Babel-loader n’est activé que pour les builds de production afin de conserver une expérience de développement aussi fluide que possible.

Bien sûr, cette approche a un coût, puisqu’il y a une complexité supplémentaire à faire passer tous les fichiers à la fois dans Babel et SWC, mais dans l’ensemble, nous prévoyions une amélioration globale de la performance, simplement un peu moindre que celle attendue en utilisant seulement SWC.

Par ailleurs, cette architecture hybride est une solution temporaire en attendant que la migration manuelle de prop-types vers TypeScript soit effectuée, donc nous étions à la recherche d’une solution qui nous permettait de livrer l’amélioration du temps de build le plus tôt possible, même si la configuration exacte n’est pas définitive et va changer à l’avenir.

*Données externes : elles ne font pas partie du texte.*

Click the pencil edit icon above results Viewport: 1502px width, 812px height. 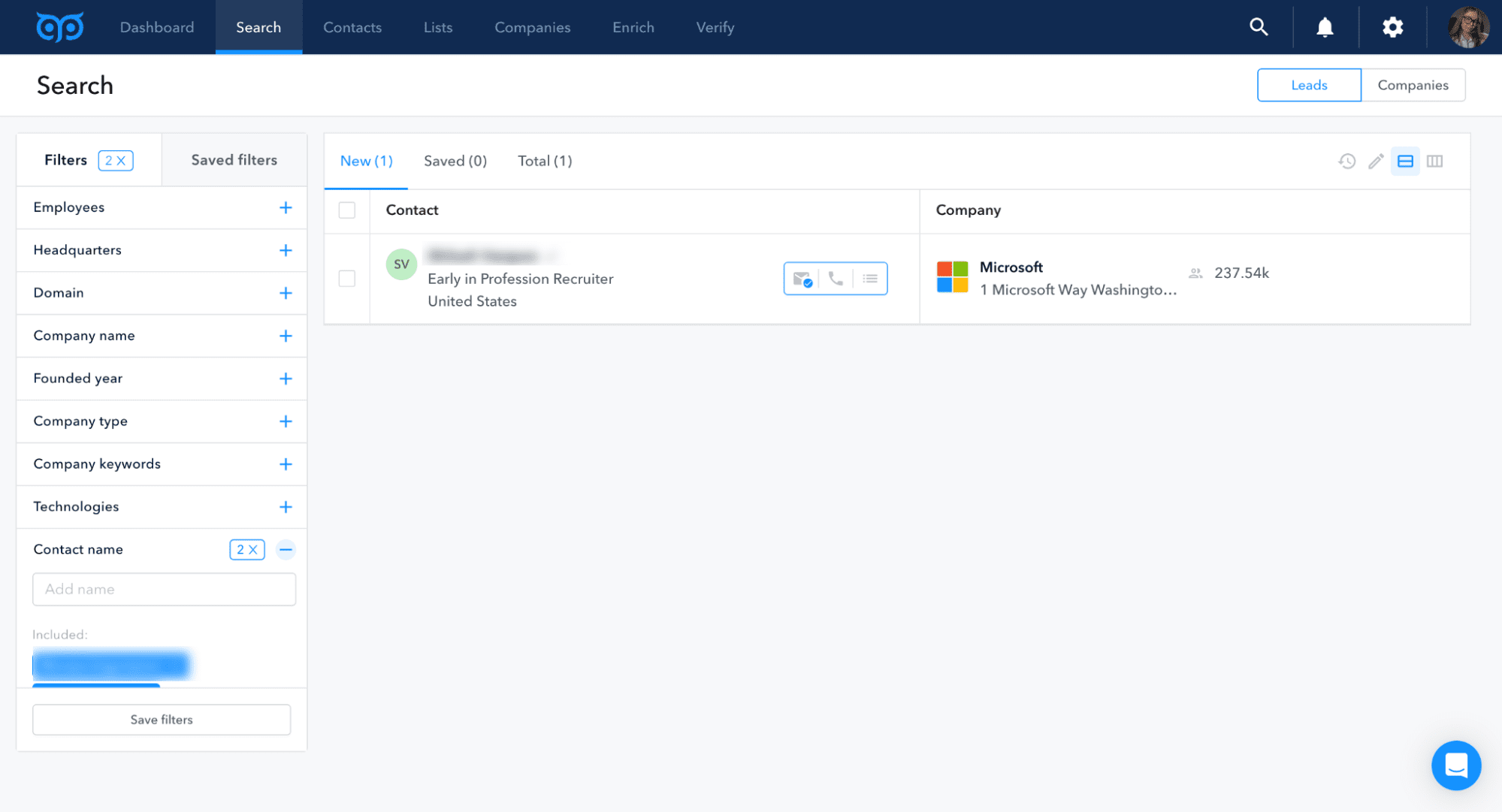1376,161
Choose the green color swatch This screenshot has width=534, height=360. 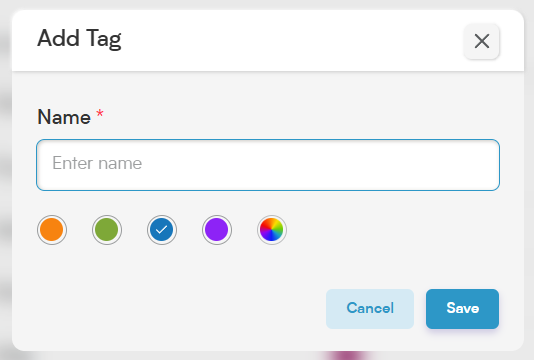pyautogui.click(x=107, y=230)
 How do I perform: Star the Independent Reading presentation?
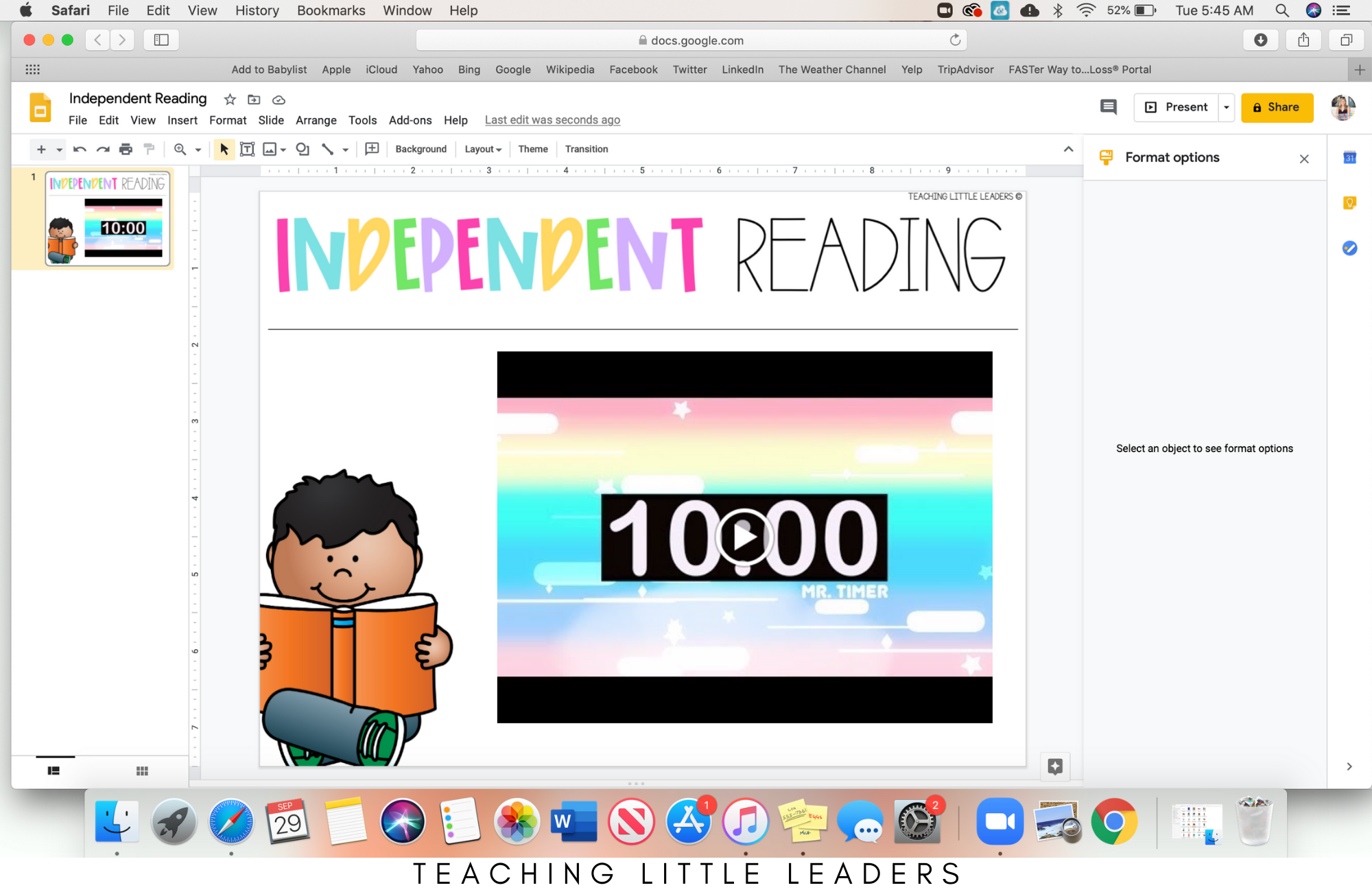(230, 99)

Processus de build final avec babel et SWC

📊 Résultats du comparatif

🏗️ Temps de build (sans cache)

Comparatif de performance de build en productionComparatif de performance de build en développement

Le temps du build de production s’est largement amoindri : 77.4s (Babel) → 55s (SWC + Babel) → 40.4s (SWC seul). Les gains ont été encore plus drastiques pour les builds de développement : dev serveur 54.5s → 14.1s et dev client 27.4s → 15s. Malgré notre solution hybride, SWC apporte des gains de performance substantiels.

📦 Taille de bundle

Comparaison de taille de bundleAnalyse du bundle

Sur les graphiques de taille du bundle, la différence est plutôt réduite (1MiB) : utiliser SWC sans retirer les propTypes donne un bundle légèrement plus lourd qu’avec notre approche hybride combinant Babel et SWC. En théorie, cela pourrait indiquer que la complexité supplémentaire de notre solution n’est pas vraiment nécessaire.

Cependant, nous avons fait le choix délibéré de privilégier la taille du bundle plutôt que la simplicité de l’architecture. Le bundle de production est ce que nos utilisateurs finaux doivent télécharger, et avoir une taille la plus réduite possible est un enjeu de performance comme d’hygiène du code. Les propTypes sont un filet de sécurité utilisé pour le développement. Ils n’ont aucune valeur en production et ne devraient pas être présents dans le code délivré aux utilisateurs. Les laisser, même si l’impact sur la taille du bundle est marginal, revient à livrer du code mort en production.

De notre point de vue, il s’agit moins de faire la chasse à quelques kilooctets de trop, mais plutôt de s’assurer de l’état de santé de notre pipeline de production. Même si les gains sont minimes aujourd’hui, mettre en place cette séparation rend le processus de build explicite, prévisible et cohérent avec l’utilité du code.

🚀 Et après ?

À l’avenir, il y a quelques actions claires à mener pour améliorer notre infrastructure.

L’une des premières améliorations au programme est d’utiliser @swc/jest. En remplaçant le runner de test Jest (écrit en JavaScript) par ce remplacement écrit en Rust, nos tests pourraient tourner beaucoup plus vite. L’architecture en Rust/WASM de SWC permet de réaliser les mêmes transformations de manière beaucoup plus efficace, ce qui permettrait de réduire le temps de CI et d’augmenter la vitesse de développement.

Dans un futur plus lointain, nous prévoyons aussi de supprimer les usages restants de propTypes. La migration de Babel à SWC a été réalisée de manière à ce qu’il soit simple de retirer Babel une fois que le code source sera débarrassé des propTypes. Malgré notre solution hybride pour le moment, les gains de performance sont significatifs.

Nous souhaitons aussi signaler que la documentation de SWC peut se montrer plus que limitée sur des cas d’usages spécifiques ou avancés. La plus grande part de cette migration aura été d’expérimenter, de lire du code source et de valider nos hypothèses à travers des tests de performance. Nous espérons que cet article peut aider d’autres développeurs confrontés aux mêmes contraintes et à rendre les problèmes que nous avons rencontrés plus simples à résoudre.

Tout au long de ce processus, notre objectif était clair : améliorer l’expérience développeur autant que possible sans faire de compromis sur la qualité du code livré en production. Et tandis que cette migration apporte déjà des gains significatifs, elle prend tout son sens combinée à d’autres améliorations que nous avons apportées, comme la mise en place de stratégies de caches plus poussées.